Recently, Shima and colleagues found a key difference in how cells regulated MiDAS in cancerous cells and normal cells. Understanding how these two molecules — known as RAD52 and FANCD2 — regulate MiDAS in cancer cells is central to this research. Turning these molecules “on” and “off” in healthy and cancerous cells allow researchers to tease out their roles. 

“We discovered that RAD52-driven MiDAS is seen only in cancer cells. We tested so many times in so many ways, but this molecule doesn’t do anything in normal human cells. You take out RAD52, nothing changes in MiDAS in normal cells,” says Shima.

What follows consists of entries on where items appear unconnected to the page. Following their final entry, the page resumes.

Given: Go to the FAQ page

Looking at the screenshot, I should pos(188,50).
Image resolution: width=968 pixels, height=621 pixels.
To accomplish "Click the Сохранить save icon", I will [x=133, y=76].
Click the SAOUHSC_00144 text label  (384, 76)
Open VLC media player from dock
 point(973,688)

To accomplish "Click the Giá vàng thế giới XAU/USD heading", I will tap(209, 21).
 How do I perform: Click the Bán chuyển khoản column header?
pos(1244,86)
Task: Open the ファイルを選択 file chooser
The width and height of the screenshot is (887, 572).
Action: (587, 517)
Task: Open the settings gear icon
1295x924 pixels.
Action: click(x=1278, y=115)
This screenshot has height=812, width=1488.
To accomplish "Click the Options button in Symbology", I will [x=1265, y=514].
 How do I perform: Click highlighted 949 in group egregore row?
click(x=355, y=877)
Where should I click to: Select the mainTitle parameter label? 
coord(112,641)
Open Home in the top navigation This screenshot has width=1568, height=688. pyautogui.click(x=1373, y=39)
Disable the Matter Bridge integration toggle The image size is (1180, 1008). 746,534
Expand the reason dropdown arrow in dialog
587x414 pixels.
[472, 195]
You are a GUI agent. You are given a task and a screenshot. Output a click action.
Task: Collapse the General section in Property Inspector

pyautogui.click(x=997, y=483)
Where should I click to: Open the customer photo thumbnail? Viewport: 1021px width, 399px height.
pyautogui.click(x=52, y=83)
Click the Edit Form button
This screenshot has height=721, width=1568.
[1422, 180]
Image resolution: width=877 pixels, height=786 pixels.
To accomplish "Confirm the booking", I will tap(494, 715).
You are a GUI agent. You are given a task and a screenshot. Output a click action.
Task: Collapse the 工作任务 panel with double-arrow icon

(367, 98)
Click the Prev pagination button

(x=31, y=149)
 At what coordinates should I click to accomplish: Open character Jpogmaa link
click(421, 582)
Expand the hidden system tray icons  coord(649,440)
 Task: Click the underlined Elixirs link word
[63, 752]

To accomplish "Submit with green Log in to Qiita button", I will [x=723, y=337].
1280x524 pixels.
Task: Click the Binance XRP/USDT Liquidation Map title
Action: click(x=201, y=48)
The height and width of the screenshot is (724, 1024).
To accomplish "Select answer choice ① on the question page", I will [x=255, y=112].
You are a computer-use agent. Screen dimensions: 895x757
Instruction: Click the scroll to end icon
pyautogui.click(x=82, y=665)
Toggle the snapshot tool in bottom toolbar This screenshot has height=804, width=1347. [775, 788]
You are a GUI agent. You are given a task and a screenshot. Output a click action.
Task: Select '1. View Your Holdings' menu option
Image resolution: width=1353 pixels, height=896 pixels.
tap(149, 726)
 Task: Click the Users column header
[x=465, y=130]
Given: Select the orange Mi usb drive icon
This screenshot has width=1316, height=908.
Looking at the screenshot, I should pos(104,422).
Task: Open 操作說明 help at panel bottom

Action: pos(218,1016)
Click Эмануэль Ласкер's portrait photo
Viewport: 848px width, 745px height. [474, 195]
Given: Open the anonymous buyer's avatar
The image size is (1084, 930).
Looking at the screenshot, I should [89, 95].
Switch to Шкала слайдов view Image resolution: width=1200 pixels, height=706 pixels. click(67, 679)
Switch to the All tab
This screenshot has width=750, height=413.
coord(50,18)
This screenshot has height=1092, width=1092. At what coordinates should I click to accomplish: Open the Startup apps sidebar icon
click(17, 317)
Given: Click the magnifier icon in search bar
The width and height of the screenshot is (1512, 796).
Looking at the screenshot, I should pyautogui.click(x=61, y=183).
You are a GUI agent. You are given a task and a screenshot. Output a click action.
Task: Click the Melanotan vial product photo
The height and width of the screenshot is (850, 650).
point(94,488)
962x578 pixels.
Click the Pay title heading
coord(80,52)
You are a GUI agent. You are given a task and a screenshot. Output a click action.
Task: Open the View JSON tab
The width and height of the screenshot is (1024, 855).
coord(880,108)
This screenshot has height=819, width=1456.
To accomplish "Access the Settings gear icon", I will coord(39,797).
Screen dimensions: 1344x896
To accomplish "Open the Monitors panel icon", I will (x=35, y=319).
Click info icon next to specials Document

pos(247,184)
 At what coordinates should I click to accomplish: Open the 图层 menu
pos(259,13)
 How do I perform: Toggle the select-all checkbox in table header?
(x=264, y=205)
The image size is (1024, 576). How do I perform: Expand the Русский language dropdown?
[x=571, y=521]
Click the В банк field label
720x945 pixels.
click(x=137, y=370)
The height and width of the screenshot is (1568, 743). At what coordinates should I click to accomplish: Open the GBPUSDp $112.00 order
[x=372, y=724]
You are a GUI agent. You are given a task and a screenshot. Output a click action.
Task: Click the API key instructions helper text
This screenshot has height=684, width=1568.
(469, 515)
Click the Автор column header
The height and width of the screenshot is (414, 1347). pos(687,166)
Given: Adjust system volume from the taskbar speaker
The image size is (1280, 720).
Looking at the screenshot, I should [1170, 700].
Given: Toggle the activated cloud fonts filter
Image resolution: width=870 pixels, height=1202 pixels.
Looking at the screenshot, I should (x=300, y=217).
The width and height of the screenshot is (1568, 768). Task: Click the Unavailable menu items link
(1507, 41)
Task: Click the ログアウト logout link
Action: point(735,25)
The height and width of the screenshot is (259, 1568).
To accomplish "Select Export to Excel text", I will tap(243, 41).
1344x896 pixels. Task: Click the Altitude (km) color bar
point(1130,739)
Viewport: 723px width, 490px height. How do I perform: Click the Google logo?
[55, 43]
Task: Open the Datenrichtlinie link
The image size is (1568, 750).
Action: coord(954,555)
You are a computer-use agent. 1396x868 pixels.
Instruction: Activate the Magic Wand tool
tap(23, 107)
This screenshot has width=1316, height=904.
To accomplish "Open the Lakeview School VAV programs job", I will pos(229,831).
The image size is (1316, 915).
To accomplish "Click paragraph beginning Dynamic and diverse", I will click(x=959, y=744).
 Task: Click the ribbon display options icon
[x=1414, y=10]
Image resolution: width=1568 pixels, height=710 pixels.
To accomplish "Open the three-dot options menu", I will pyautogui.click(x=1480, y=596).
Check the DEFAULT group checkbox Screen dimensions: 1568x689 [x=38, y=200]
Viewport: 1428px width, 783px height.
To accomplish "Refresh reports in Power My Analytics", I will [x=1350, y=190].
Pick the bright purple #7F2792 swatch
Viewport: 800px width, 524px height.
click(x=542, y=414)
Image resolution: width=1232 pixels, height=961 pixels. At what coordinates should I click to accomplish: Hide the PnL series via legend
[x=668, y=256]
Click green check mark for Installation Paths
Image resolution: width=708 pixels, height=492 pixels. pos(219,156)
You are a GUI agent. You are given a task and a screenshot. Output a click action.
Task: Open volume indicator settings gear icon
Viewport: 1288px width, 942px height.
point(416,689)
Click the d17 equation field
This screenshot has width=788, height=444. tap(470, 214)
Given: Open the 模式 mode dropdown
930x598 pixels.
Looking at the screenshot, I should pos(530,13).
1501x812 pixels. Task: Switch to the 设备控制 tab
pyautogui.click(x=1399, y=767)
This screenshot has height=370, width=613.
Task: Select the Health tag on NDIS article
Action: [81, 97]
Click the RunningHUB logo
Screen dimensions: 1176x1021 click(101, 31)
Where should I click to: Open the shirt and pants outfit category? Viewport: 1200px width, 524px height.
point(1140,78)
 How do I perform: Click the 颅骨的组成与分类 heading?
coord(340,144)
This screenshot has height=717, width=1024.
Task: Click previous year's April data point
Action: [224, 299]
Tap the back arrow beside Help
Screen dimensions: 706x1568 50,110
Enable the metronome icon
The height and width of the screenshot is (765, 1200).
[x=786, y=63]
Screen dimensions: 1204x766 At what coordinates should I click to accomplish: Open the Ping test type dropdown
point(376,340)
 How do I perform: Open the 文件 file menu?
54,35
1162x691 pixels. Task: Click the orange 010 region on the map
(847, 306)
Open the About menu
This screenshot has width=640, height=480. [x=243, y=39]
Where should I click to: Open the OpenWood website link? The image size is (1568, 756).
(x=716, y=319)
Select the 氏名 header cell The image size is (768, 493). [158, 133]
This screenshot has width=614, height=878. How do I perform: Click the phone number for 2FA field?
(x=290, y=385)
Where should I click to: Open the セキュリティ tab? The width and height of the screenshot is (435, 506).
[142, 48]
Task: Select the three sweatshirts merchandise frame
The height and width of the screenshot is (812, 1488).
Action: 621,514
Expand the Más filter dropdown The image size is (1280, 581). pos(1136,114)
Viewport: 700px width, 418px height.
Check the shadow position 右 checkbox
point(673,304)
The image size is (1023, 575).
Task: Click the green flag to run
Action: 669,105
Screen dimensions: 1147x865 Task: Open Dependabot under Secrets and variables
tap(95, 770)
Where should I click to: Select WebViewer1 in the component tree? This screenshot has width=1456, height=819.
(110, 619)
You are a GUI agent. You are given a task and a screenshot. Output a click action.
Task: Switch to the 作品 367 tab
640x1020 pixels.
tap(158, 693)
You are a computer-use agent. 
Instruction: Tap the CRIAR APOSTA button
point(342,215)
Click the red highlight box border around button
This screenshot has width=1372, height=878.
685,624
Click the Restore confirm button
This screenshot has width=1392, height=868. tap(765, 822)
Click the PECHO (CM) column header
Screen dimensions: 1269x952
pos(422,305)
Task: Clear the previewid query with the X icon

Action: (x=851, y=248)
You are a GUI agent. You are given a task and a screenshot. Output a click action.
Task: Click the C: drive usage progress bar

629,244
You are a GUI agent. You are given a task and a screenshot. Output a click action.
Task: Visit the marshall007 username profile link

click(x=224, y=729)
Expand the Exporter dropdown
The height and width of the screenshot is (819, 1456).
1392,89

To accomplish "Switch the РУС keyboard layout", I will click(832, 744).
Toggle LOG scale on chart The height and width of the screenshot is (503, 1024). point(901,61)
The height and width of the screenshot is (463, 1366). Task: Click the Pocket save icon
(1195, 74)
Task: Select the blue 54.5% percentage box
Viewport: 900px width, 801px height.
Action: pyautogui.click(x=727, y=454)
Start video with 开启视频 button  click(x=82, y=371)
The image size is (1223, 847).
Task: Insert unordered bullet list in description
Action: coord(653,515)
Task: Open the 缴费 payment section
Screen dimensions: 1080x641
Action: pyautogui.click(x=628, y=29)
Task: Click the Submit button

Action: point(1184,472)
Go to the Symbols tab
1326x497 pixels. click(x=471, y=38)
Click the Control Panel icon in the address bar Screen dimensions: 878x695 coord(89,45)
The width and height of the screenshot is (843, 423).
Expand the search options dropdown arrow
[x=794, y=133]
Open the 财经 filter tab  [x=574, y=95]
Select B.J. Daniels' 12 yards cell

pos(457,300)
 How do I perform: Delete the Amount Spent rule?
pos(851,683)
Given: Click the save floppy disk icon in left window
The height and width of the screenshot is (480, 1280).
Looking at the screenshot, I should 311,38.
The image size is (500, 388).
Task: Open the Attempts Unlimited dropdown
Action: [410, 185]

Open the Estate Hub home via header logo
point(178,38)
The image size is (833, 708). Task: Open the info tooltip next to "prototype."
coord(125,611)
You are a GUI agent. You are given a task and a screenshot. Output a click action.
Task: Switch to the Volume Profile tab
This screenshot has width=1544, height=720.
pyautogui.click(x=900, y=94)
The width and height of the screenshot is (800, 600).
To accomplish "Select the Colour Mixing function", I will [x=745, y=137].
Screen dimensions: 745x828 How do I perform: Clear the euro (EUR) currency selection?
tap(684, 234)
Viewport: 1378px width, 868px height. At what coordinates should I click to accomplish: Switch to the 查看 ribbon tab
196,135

However, when researchers inhibit RAD52, MiDAS is impaired in cancer cells. In normal cells, MiDAS is regulated by FANCD2, a protein mutated in Fanconi anemia. Cancer cells find a better way to cope with stress to invent a secondary MiDAS mechanism by exploiting RAD52 on top of the FANCD2-driven MiDAS. This finding is important in the development of cancer therapies, something that Shima has explored. If researchers inhibit RAD52, and thus MiDAS, normal cells won’t be affected, but cancerous cells will be unable to complete DNA replication and die off.

Shima also discovered that the fundamental form of MiDAS is regulated by FANCD2, a key protein mutated in Fanconi anemia.

The research will help illuminate a mystery — why mice are a poor model system to understand Fanconi anemia, a rare genetic disease. Mice are commonly used to study human diseases as we share many genetic features with them, but for Fanconi anemia, mice weren’t showing characteristics of the disease. For years, this disconnect baffled scientists.

Shima found recently that MiDAS is regulated in a different way in humans and mice. “Since we are slowly disentangling the differences, we plan to use this information to make a better mouse model to study Fanconi anemia,” says Shima.